Tuesday, September 16, 2014

Tip Maids for Service

Do you tip hotel housekeepers?

Marriott and Maria Shriver have teamed up to bring attention to the maids who clean our hotel rooms. They are [rightly] concerned that maids aren't receiving their true value. To demonstrate their concern, they have started a campaign to leave envelopes in hotel rooms so that the maids who clean our rooms are recognized and valued for their hard work.

On one hand, I'm all for it! We've become accustomed to it with restaurant servers. In fact, it would be very rude and wrong to not tip at a restaurant. However, in a hotel, I forget to do this all of the time. Part of it is because I'm not sure if we're supposed to tip maids and part of it is, in my hurry to leave, I just forget. I've worked as a hotel maid before. I know the work is hard. I want to acknowledge the people that do that hard work.

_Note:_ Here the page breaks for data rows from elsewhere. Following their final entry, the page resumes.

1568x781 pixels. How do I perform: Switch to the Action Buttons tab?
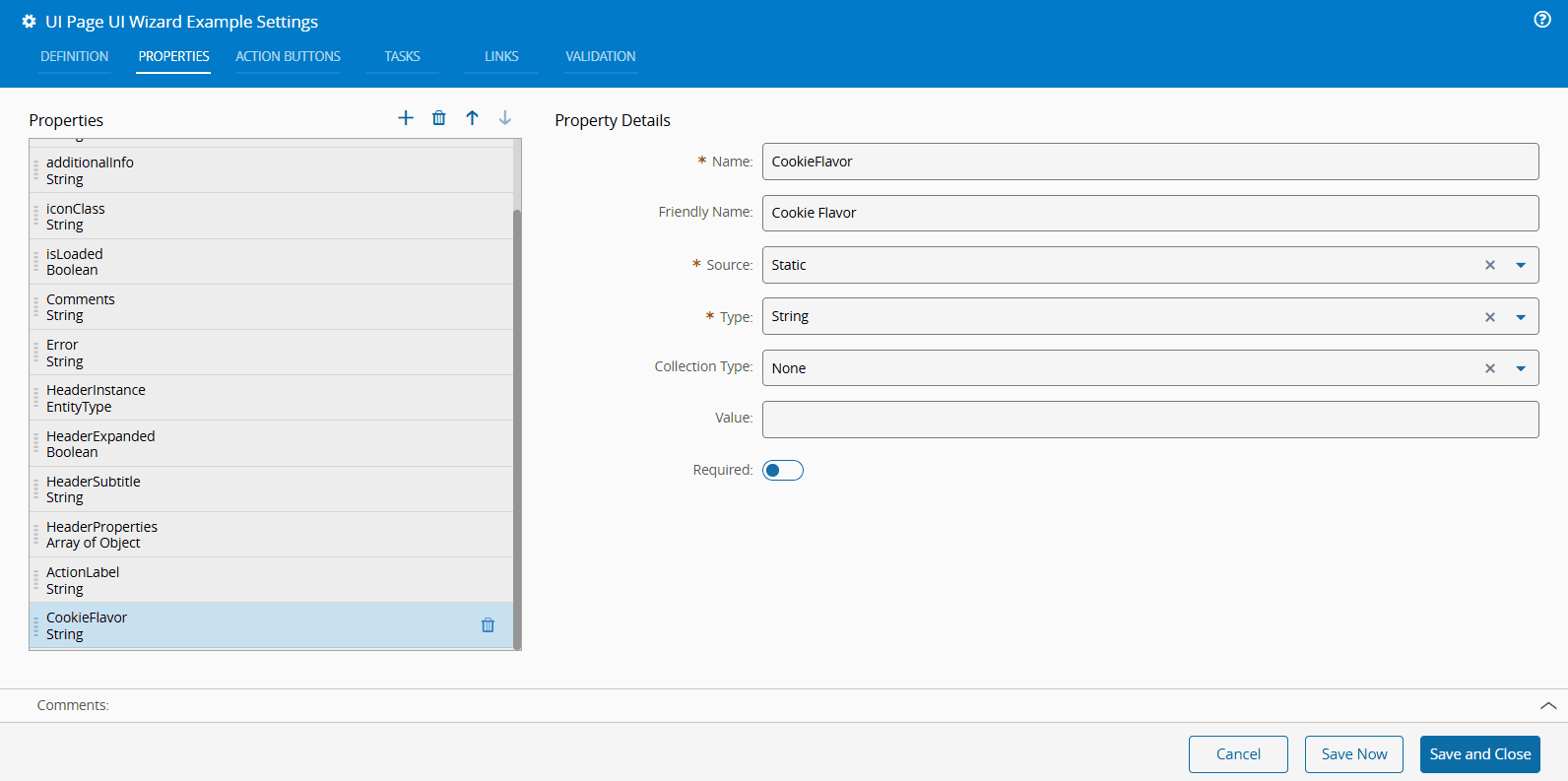pyautogui.click(x=288, y=57)
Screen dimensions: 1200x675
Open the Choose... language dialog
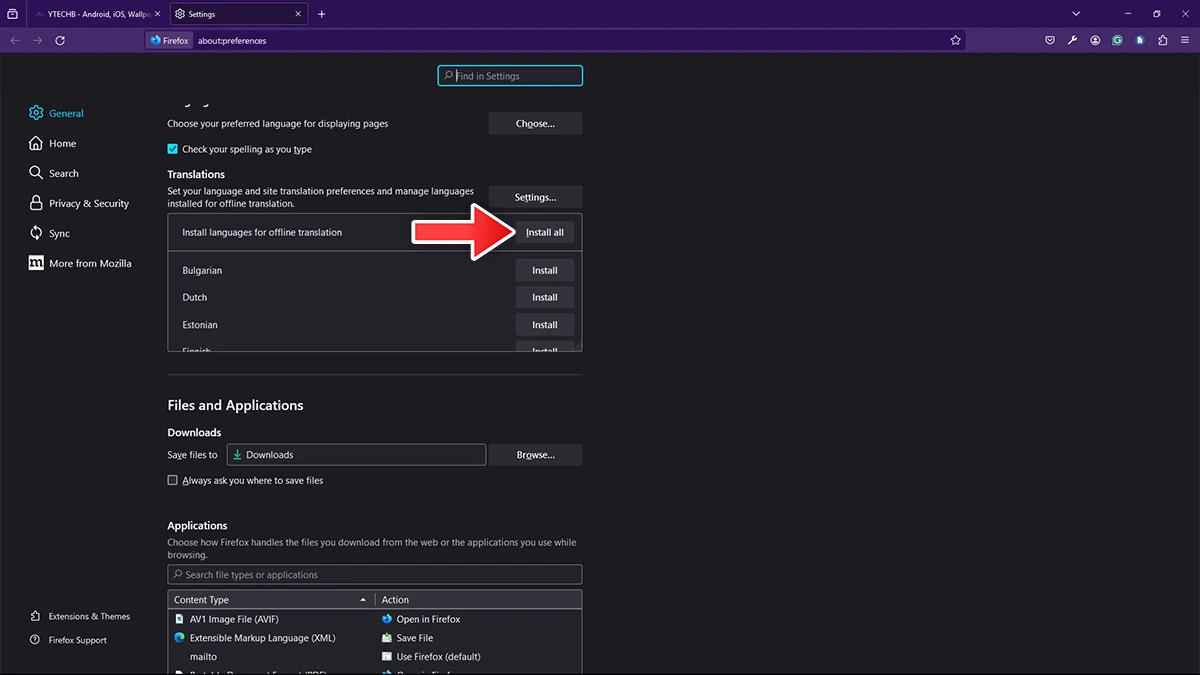pos(535,122)
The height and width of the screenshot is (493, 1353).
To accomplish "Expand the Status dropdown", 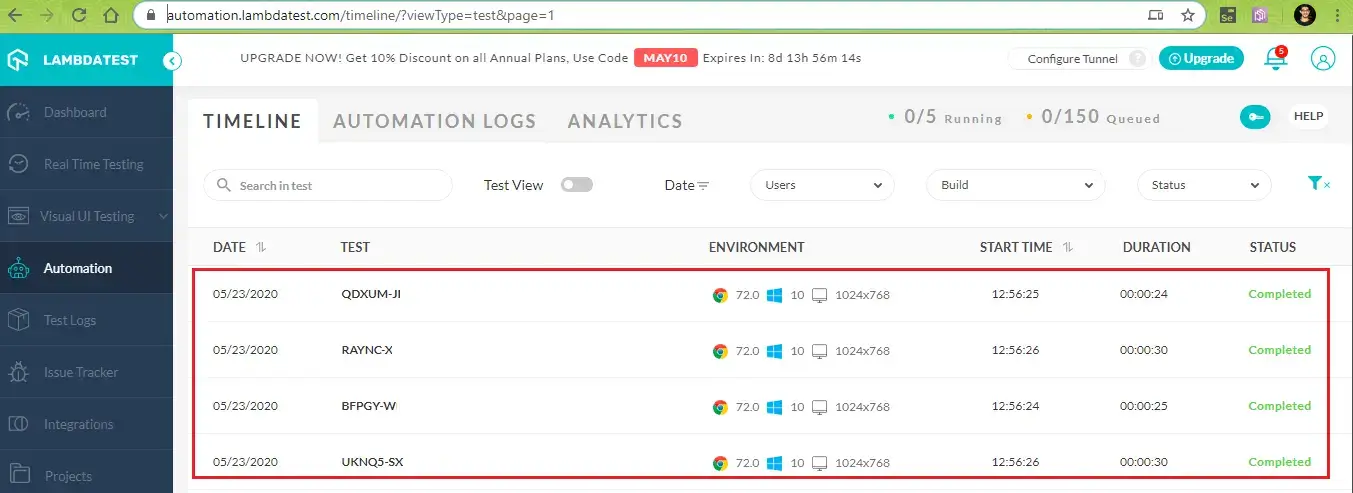I will (1204, 185).
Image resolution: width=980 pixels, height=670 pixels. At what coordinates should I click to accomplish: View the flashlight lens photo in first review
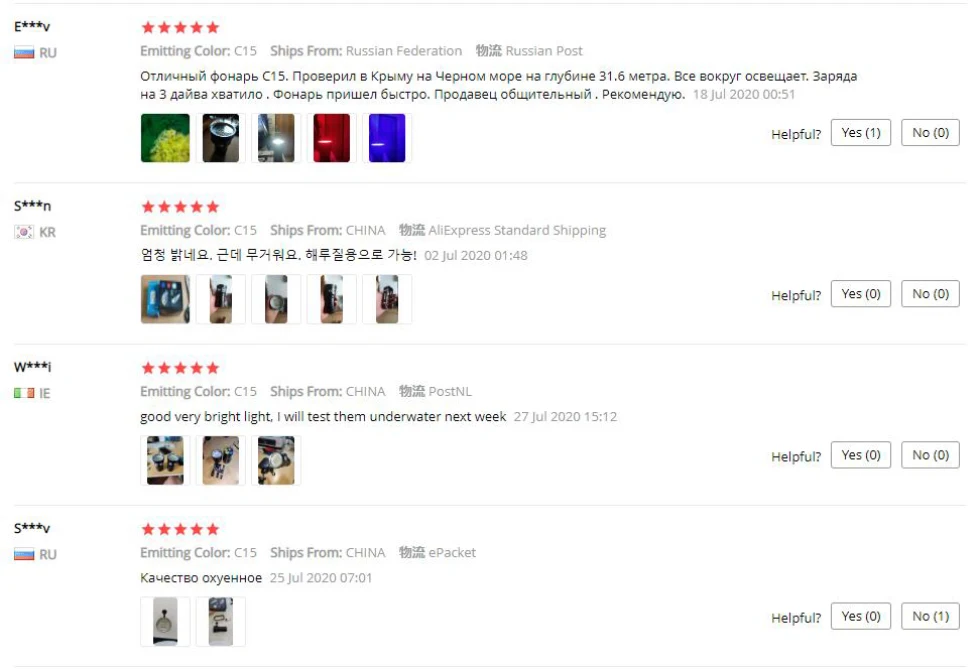pyautogui.click(x=221, y=138)
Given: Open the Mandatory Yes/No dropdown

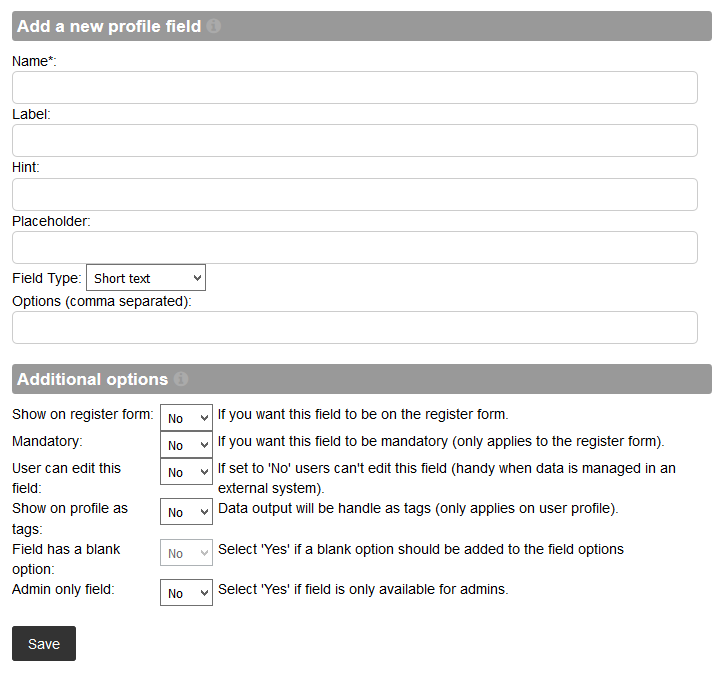Looking at the screenshot, I should pos(186,445).
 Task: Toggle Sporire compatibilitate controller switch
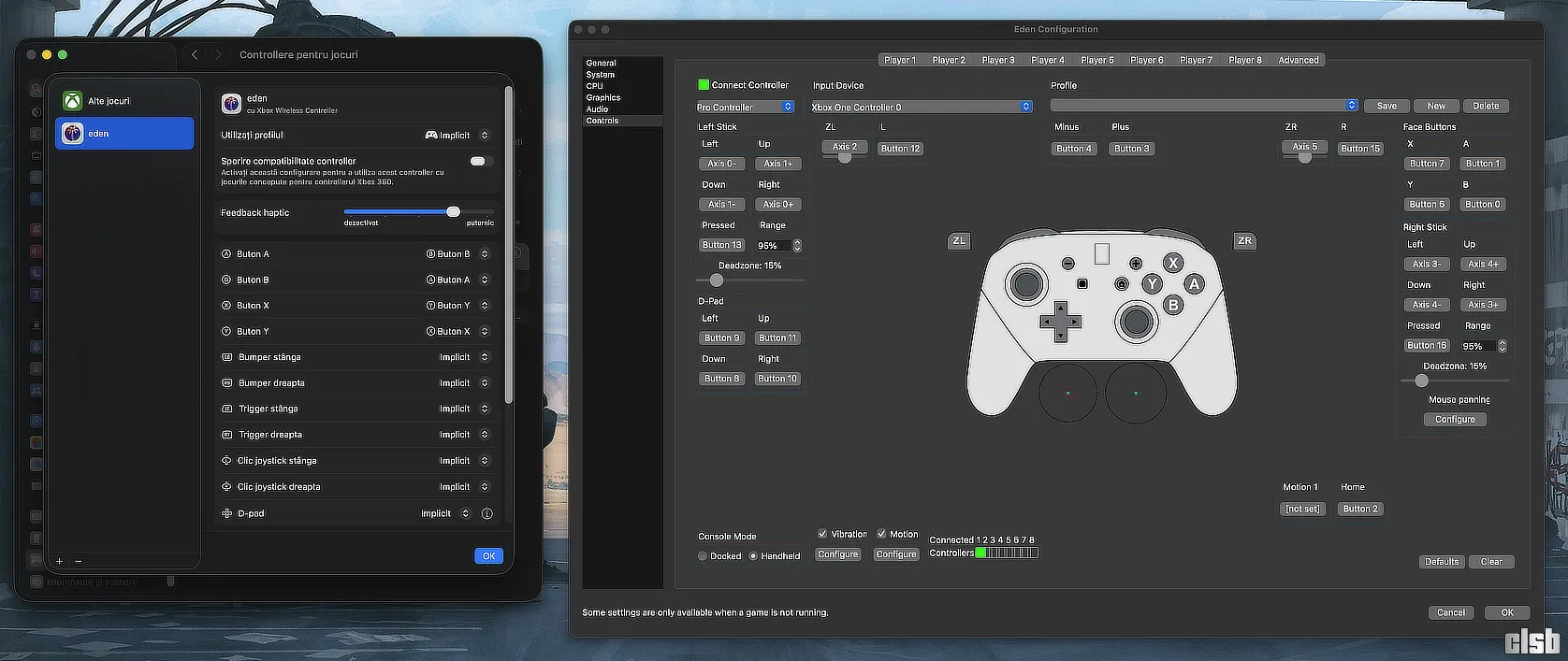point(479,161)

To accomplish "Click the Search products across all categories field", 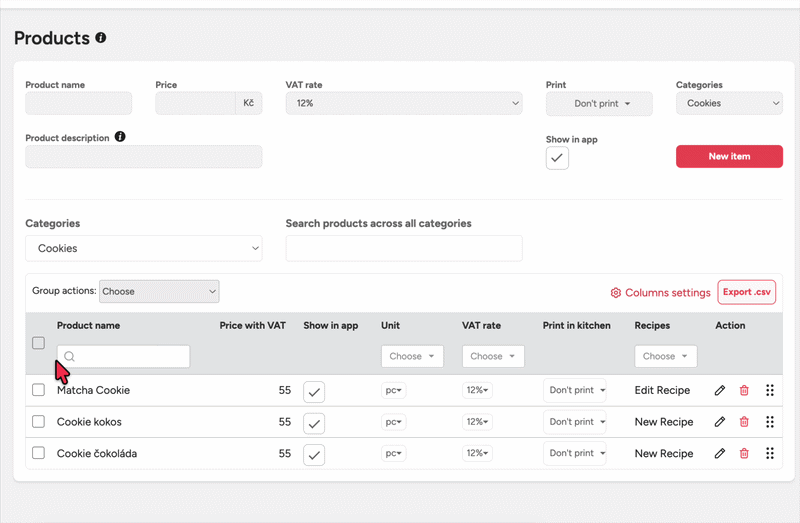I will tap(404, 248).
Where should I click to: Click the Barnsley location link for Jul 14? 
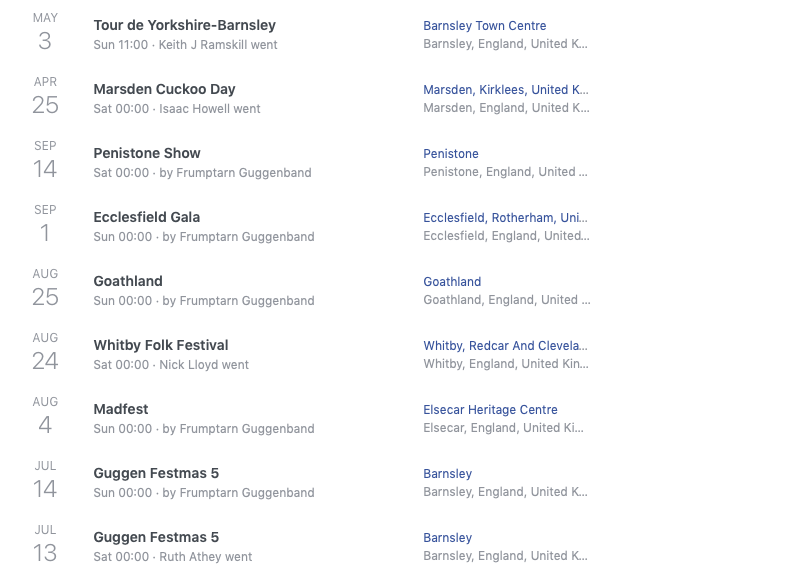pos(447,474)
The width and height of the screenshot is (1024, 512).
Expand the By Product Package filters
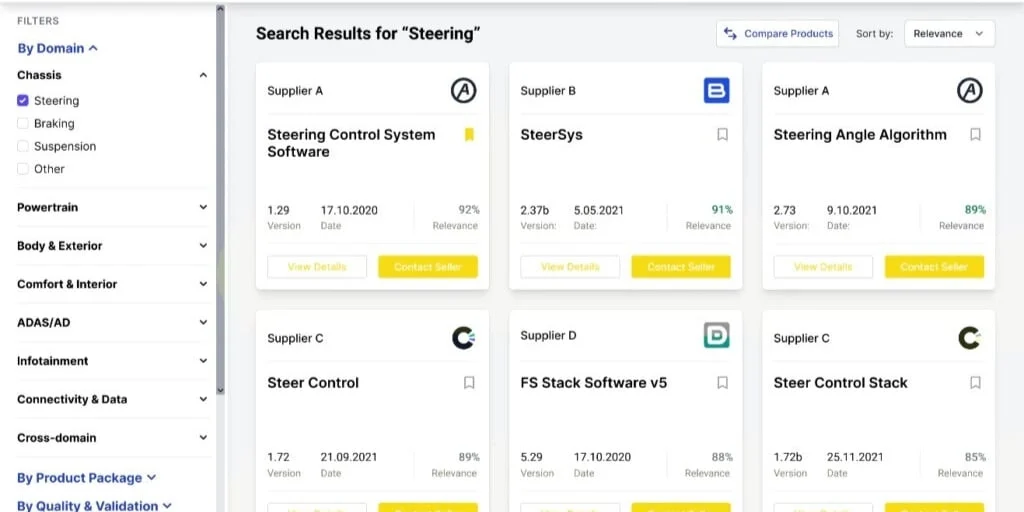coord(86,478)
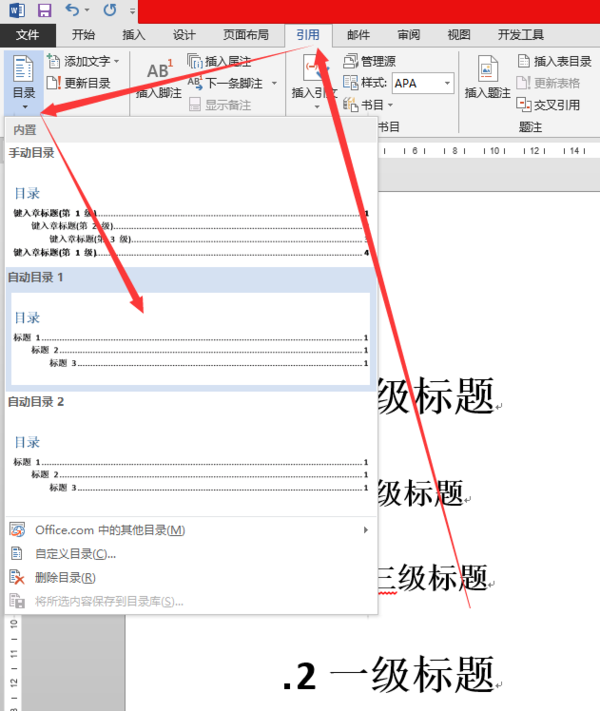Viewport: 600px width, 711px height.
Task: Expand the 书目 bibliography dropdown
Action: [390, 105]
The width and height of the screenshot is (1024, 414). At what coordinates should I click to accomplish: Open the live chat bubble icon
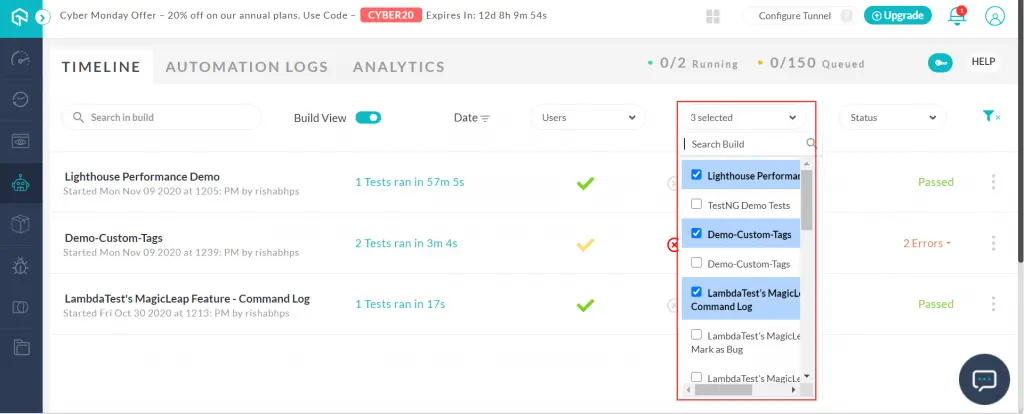984,380
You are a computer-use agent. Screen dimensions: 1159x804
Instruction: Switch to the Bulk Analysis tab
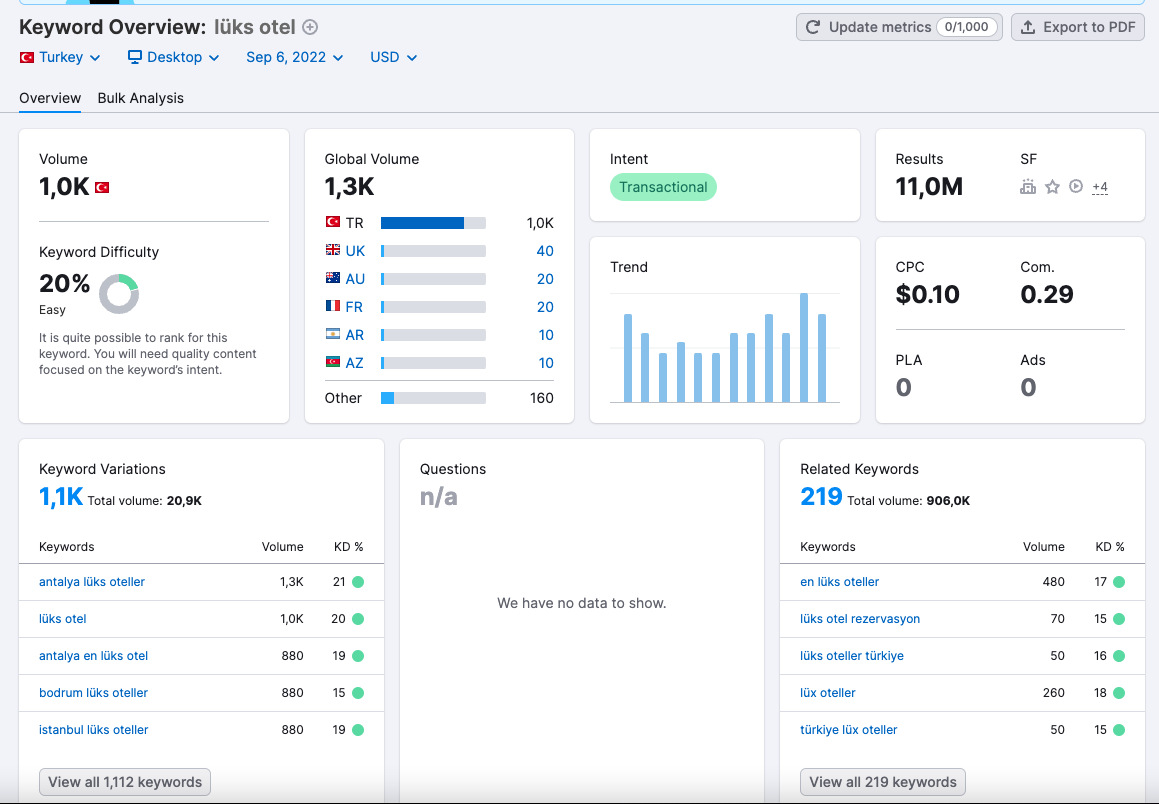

In a Think Progress article, they explain:
The gratuity guide from the American Hotel & Lodging Association, an industry trade group, suggests tipping housekeepers $1 to $5 a night, left in a daily envelope with a note. But Cornell University Professor Michael Lynn told the AP that his research shows that 30 percent of guests don’t tip. Housekeeping staff makes up the largest share of employees at Marriott hotels, numbering 20,000 in the U.S. and Canada.
Housekeeping isn’t considered a tipped occupation, so workers have to be paid at least the minimum wage. But the pay still tends to be very low. Median pay for all maids and housekeepers is $9.41 an hour. While some unionized Marriott housekeepers make $18.30 an hour, they’re an outlier: GlassDoor reports that their hourly pay is about $8.32 an hour, while a 2006 ranking said they make just $22,075 a year

But then another thought hit me...

"Wait a minute! Why am I being expected to pay the maids??" When I stay at a hotel, I pay the bill. The bill is what I would assume the company uses to pay the staff that it takes to support the hotel. But, it seems that, once again, the high level executives are more interested in maintaining their salary and pushing down the cost of paying their workers to the people who are making much less than them.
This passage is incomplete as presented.